To do:
Retype every line of the material below word for word, but leave out the pictures.

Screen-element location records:
-*-

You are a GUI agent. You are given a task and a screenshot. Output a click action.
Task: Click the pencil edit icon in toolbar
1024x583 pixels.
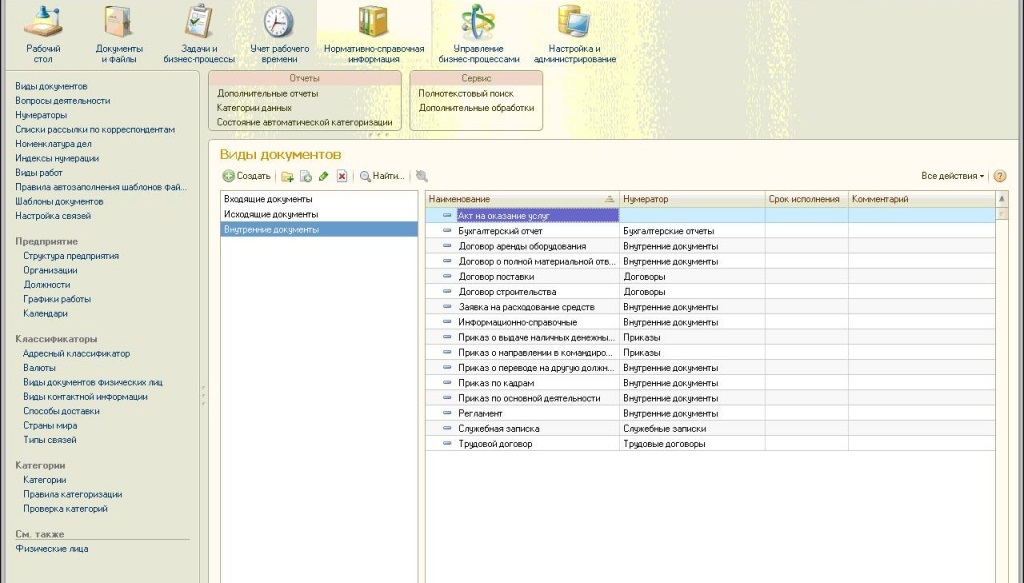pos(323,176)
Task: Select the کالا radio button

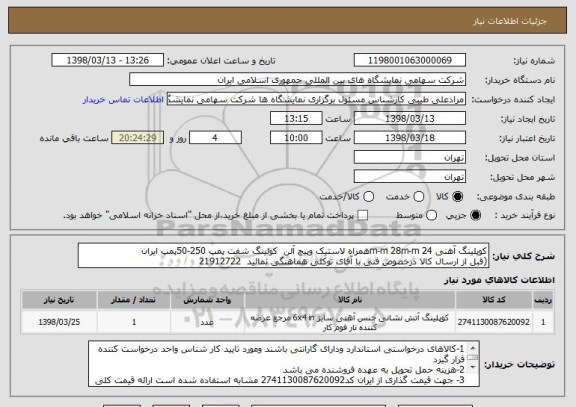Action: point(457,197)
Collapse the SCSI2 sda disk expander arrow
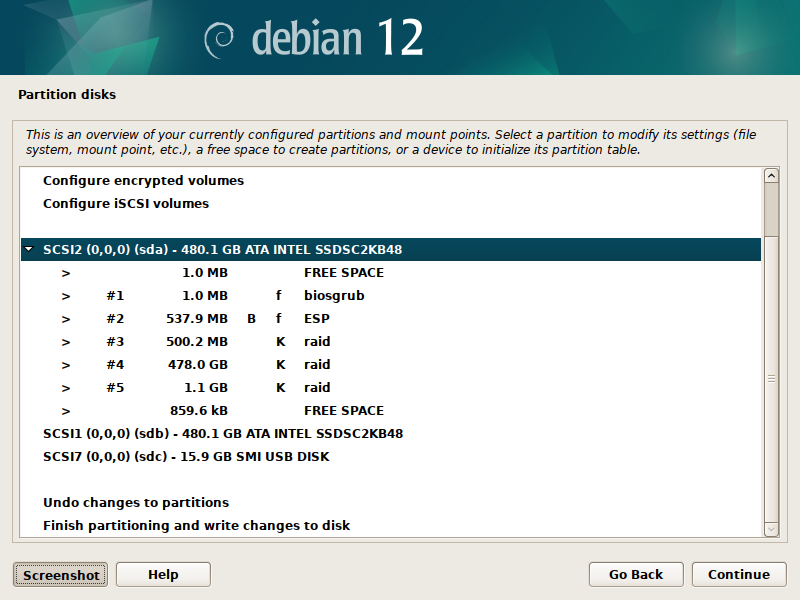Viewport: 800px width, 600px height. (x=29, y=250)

-*-

Finished answer:
You are a GUI agent. You are given a task and a screenshot. Output a click action.
Task: Click the pencil edit icon in toolbar
1024x583 pixels.
pos(323,176)
Task: Select the کالا radio button

Action: point(457,197)
Collapse the SCSI2 sda disk expander arrow
Viewport: 800px width, 600px height. (x=29, y=250)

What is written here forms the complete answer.